K-Means Clustering

Description

K-Means Clustering is an unsupervised machine learning algorithm used to partition a dataset into K distinct clusters based on similarity. It works by iteratively assigning data points to clusters and updating the cluster centers (centroids) until convergence.

How It Works

Choose the number of clusters (K)
Initialize K centroids randomly
Assign each data point to the nearest centroid
Recompute the centroids as the mean of assigned points
Repeat assignment and update steps until centroids do not change significantly

Examples

Python Example of K-Means Clustering

from sklearn.cluster import KMeans
import matplotlib.pyplot as plt
from sklearn.datasets import make_blobs

# Create sample data
X, _ = make_blobs(n_samples=300, centers=4, cluster_std=0.60, random_state=0)

# Fit KMeans
kmeans = KMeans(n_clusters=4)
kmeans.fit(X)
y_kmeans = kmeans.predict(X)

# Plot results
plt.scatter(X[:, 0], X[:, 1], c=y_kmeans, s=50, cmap='viridis')
centers = kmeans.cluster_centers_
plt.scatter(centers[:, 0], centers[:, 1], c='black', s=200, alpha=0.75)
plt.title('K-Means Clustering')
plt.show()

Real-World Applications

K-Means Clustering Applications

Customer Segmentation: Grouping customers based on purchasing behavior
Image Compression: Reducing the number of colors in an image using color quantization
Document Clustering: Grouping similar documents for topic discovery
Anomaly Detection: Identifying unusual data patterns by analyzing cluster outliers

Resources

The following resources will be manually added later:

Video Tutorials

YouTube video link.

PDF/DOC Materials

Drive links for PDF/DOC files .

Interview Questions

1. What is the main objective of the K-Means algorithm?

Show Answer

The main objective is to minimize the within-cluster sum of squares (WCSS) by finding cluster centers that reduce the total distance between points and their centroids.

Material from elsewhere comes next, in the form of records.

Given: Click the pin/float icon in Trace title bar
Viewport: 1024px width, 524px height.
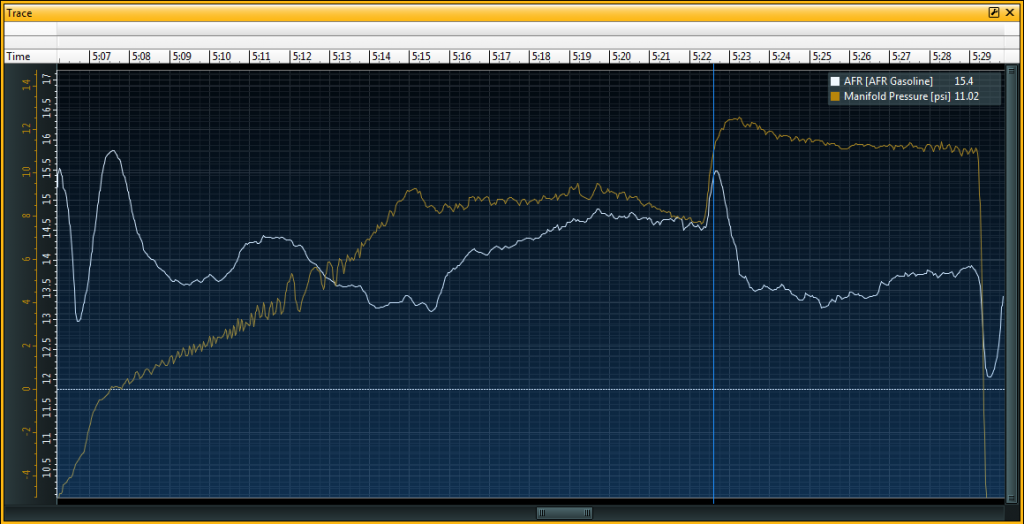Looking at the screenshot, I should click(x=993, y=13).
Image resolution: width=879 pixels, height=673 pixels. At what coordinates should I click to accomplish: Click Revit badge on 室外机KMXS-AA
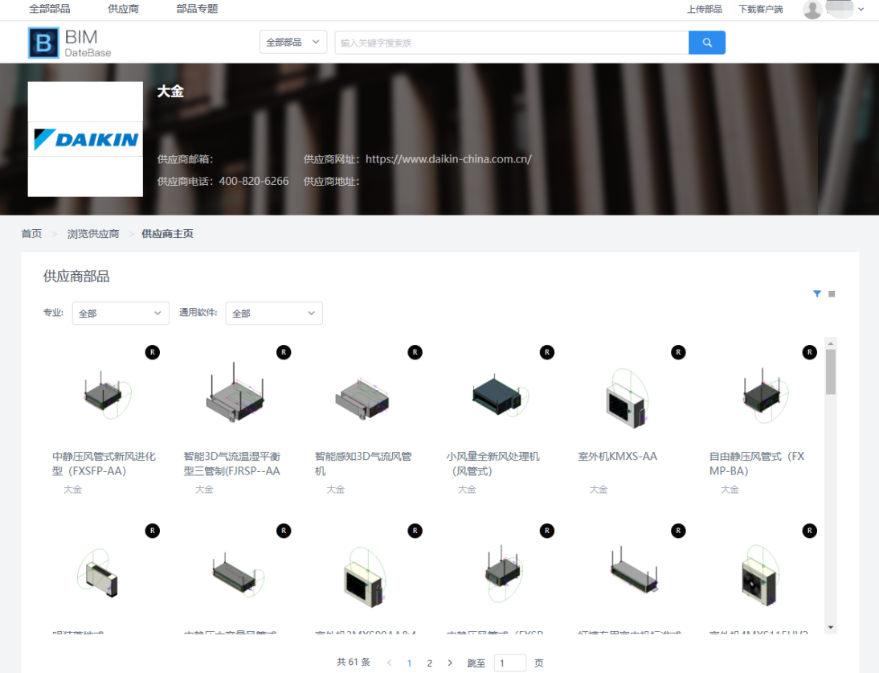coord(678,352)
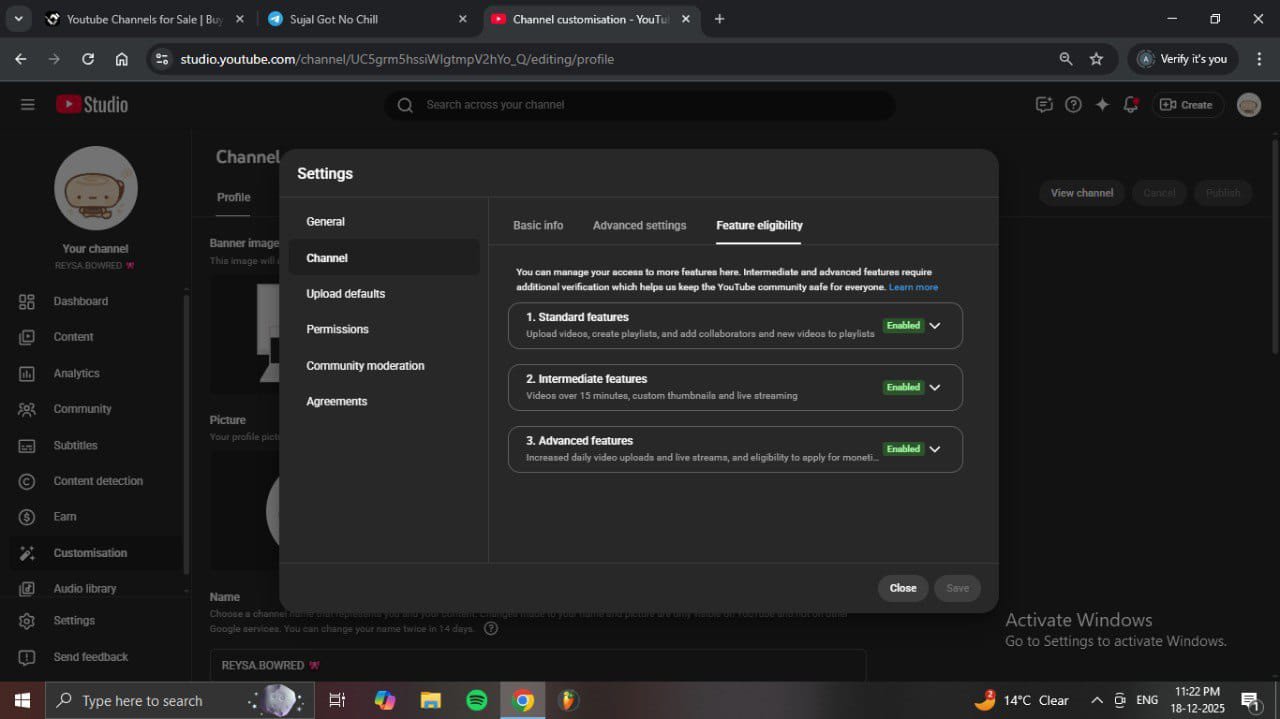Image resolution: width=1280 pixels, height=719 pixels.
Task: Follow the Learn more link
Action: (913, 287)
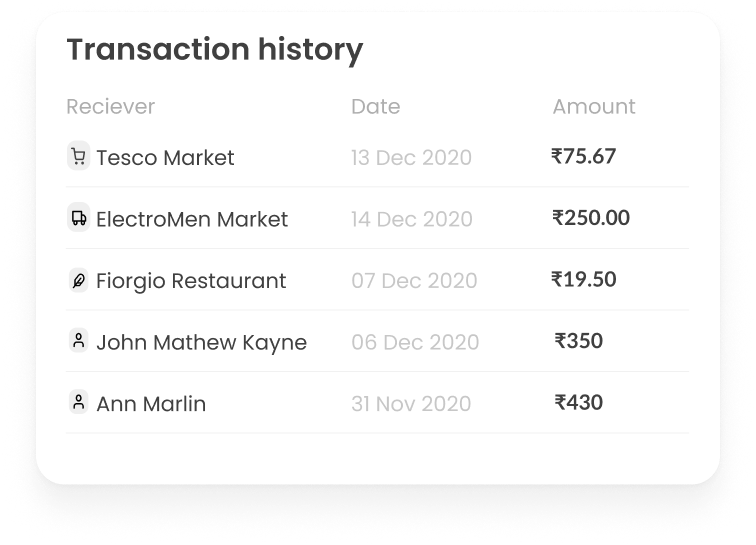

2. How do you choose the value of K in K-Means?

Show Answer

The "elbow method" is commonly used, where WCSS is plotted for various K values. The "elbow" point (where WCSS starts to decrease slowly) indicates the optimal K.

3. Is K-Means sensitive to the initial placement of centroids?

Show Answer

Yes, different initial placements can lead to different results. K-Means++ initialization is commonly used to improve centroid selection.

4. Can K-Means handle non-spherical clusters?

Show Answer

No, K-Means assumes clusters are spherical and equally sized, which makes it less effective for irregular or overlapping clusters.

5. What is the computational complexity of K-Means?

Show Answer

The time complexity is O(n * k * i * d), where n = number of data points, k = number of clusters, i = number of iterations, d = dimensionality.